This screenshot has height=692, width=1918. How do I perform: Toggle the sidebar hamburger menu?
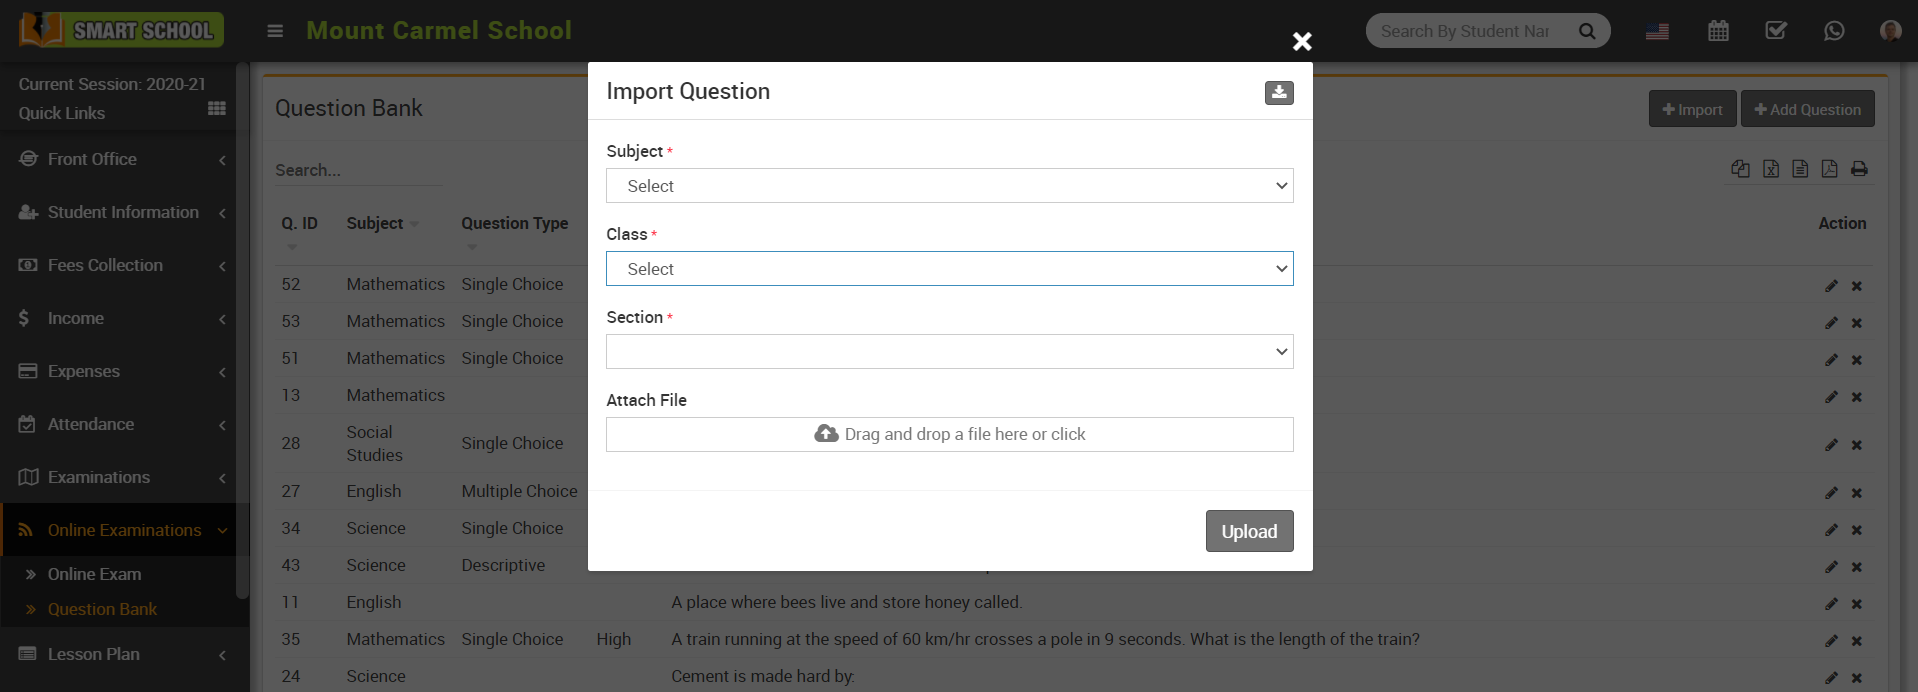pyautogui.click(x=275, y=31)
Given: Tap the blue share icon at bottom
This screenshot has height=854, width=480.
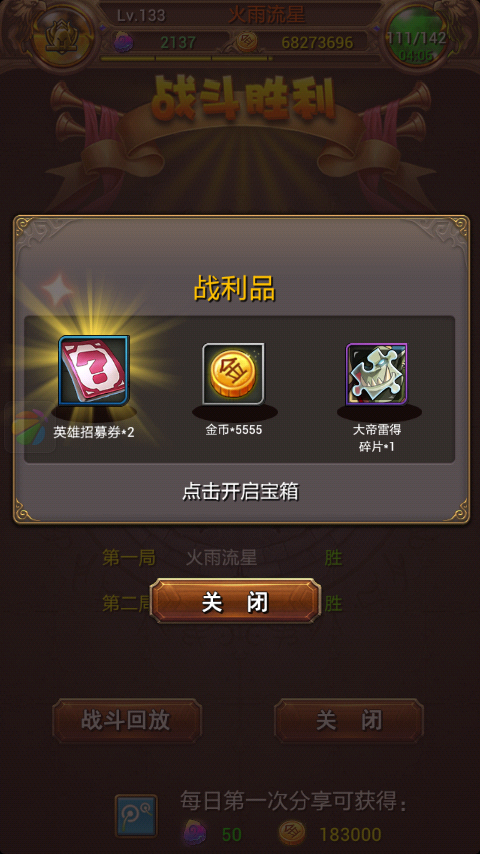Looking at the screenshot, I should click(136, 816).
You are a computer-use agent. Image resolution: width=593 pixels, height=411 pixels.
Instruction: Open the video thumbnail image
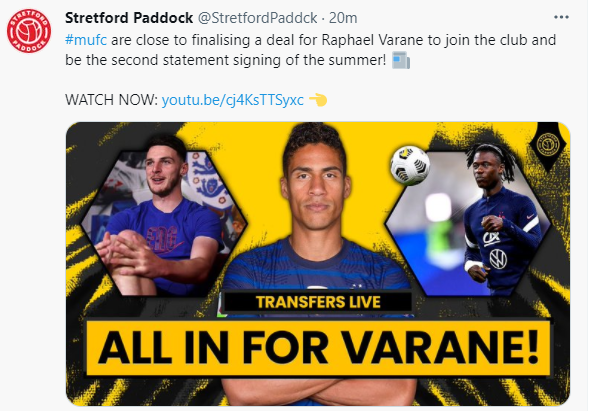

+++

### PROBLEM STATEMENT
In the records above, locate the line containing "This screenshot has height=854, width=480.", then copy exactly that line and every line after it through the end, omitting pictures.

### RESPONSE FOR THIS EXERCISE
This screenshot has height=854, width=480.
Looking at the screenshot, I should click(136, 816).
You are a computer-use agent. Image resolution: width=593 pixels, height=411 pixels.
Instruction: Open the video thumbnail image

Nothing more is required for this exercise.